§ Problem requirements
Copy out everything in the battery reuse text below from "A system diagram" down to "current at 150 ms.", swapping each "power grid" for "utility grid".

§ Extracted text
A system diagram is presented in Figure 13, where a bidirectional inverter with a 48 VDC–220 VAC configuration was connected to the battery and the power grid. The bidirectional inverter enables direct current (DC) to flow back and forth to the battery, allowing surplus electricity from the power grid to be fed to the battery for charging. During a power outage, the electricity stored in the battery is delivered to the load. The UPS was tested by connecting a 1–4 kW load and measuring the voltage and current in each case. Figure 14 depicts the voltage and current of the electrical grid and load. It is observed that the battery can provide electricity to the load instantly, in less than 20 ms after the power grid is turned off, as shown by the reduction of load voltage and current at 150 ms.

Figure 13. Battery prototype for use in uninterruptible power supplies (UPS).

Figure 13. Battery prototype for use in uninterruptible power supplies (UPS).

Figure 14. Voltage and current of 4-kW load connected to a UPS.

Figure 14. Voltage and current of 4-kW load connected to a UPS.

4. Conclusions

Three primary ways to manage retired batteries, including remanufacturing, repurposing, and recycling, were analyzed based on the remaining capacity or battery health. This study focuses on exploring the reuse of retired electric vehicle LiBs in Thailand, with a particular emphasis on remanufacturing and repurposing techniques. The retired LiBs from Nissan X-Trail Hybrid cars were implemented to construct the prototype batteries for small electric vehicles (remanufacturing) and energy storage systems (repurposing). Through the performance test, the battery pack was disassembled into module and cell levels, and all disassembled modules were electrically tested under standard conditions to evaluate the SOH of the battery modules. The ten best battery modules (high SOH) were remanufactured in the electric golf cart (eight modules) and motorcycle (two modules), while the rest were repurposed in the uninterruptible power supply (UPS) system. The prototype batteries were successfully tested at laboratory scale and in practical use, demonstrating the technical feasibility of technologies for reusing retired LiBs in Thailand.

§ Provided material
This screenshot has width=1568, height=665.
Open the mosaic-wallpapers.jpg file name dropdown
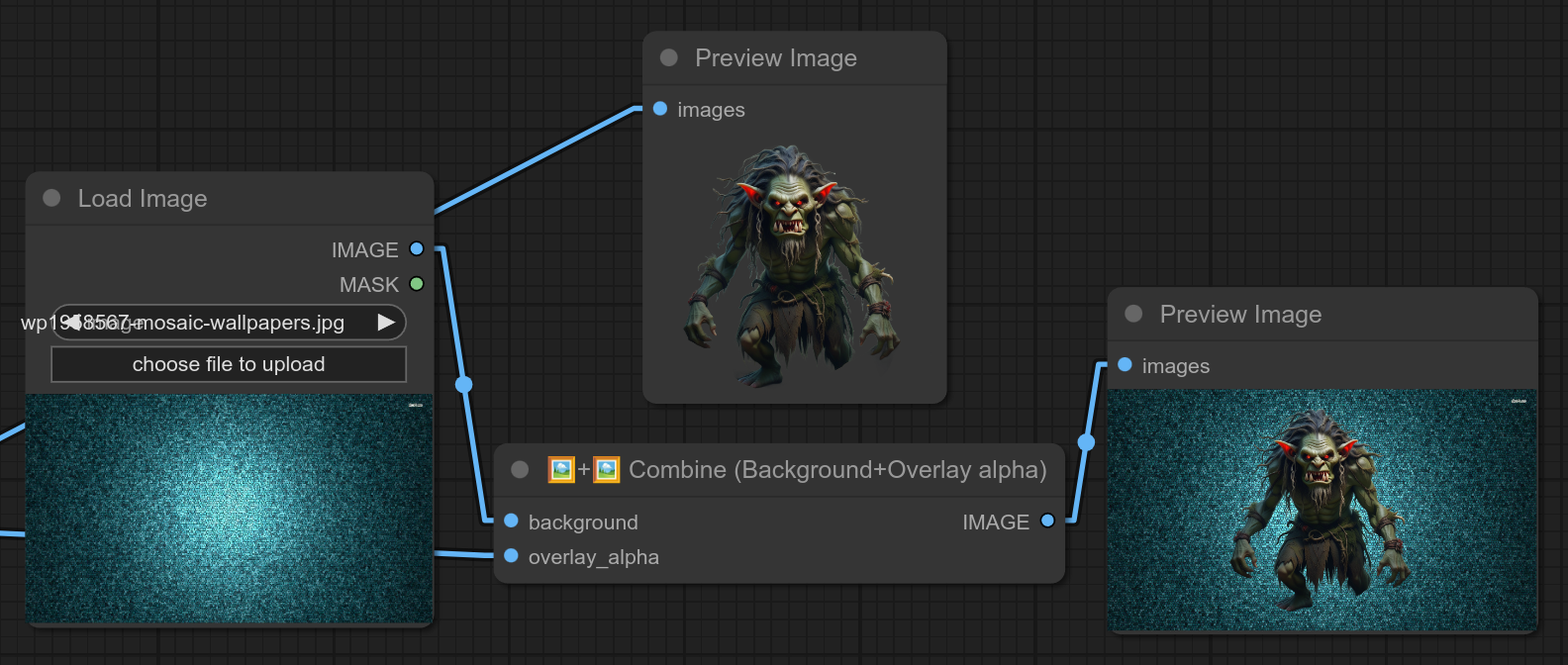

§ Solution to the problem
A system diagram is presented in Figure 13, where a bidirectional inverter with a 48 VDC–220 VAC configuration was connected to the battery and the utility grid. The bidirectional inverter enables direct current (DC) to flow back and forth to the battery, allowing surplus electricity from the utility grid to be fed to the battery for charging. During a power outage, the electricity stored in the battery is delivered to the load. The UPS was tested by connecting a 1–4 kW load and measuring the voltage and current in each case. Figure 14 depicts the voltage and current of the electrical grid and load. It is observed that the battery can provide electricity to the load instantly, in less than 20 ms after the utility grid is turned off, as shown by the reduction of load voltage and current at 150 ms.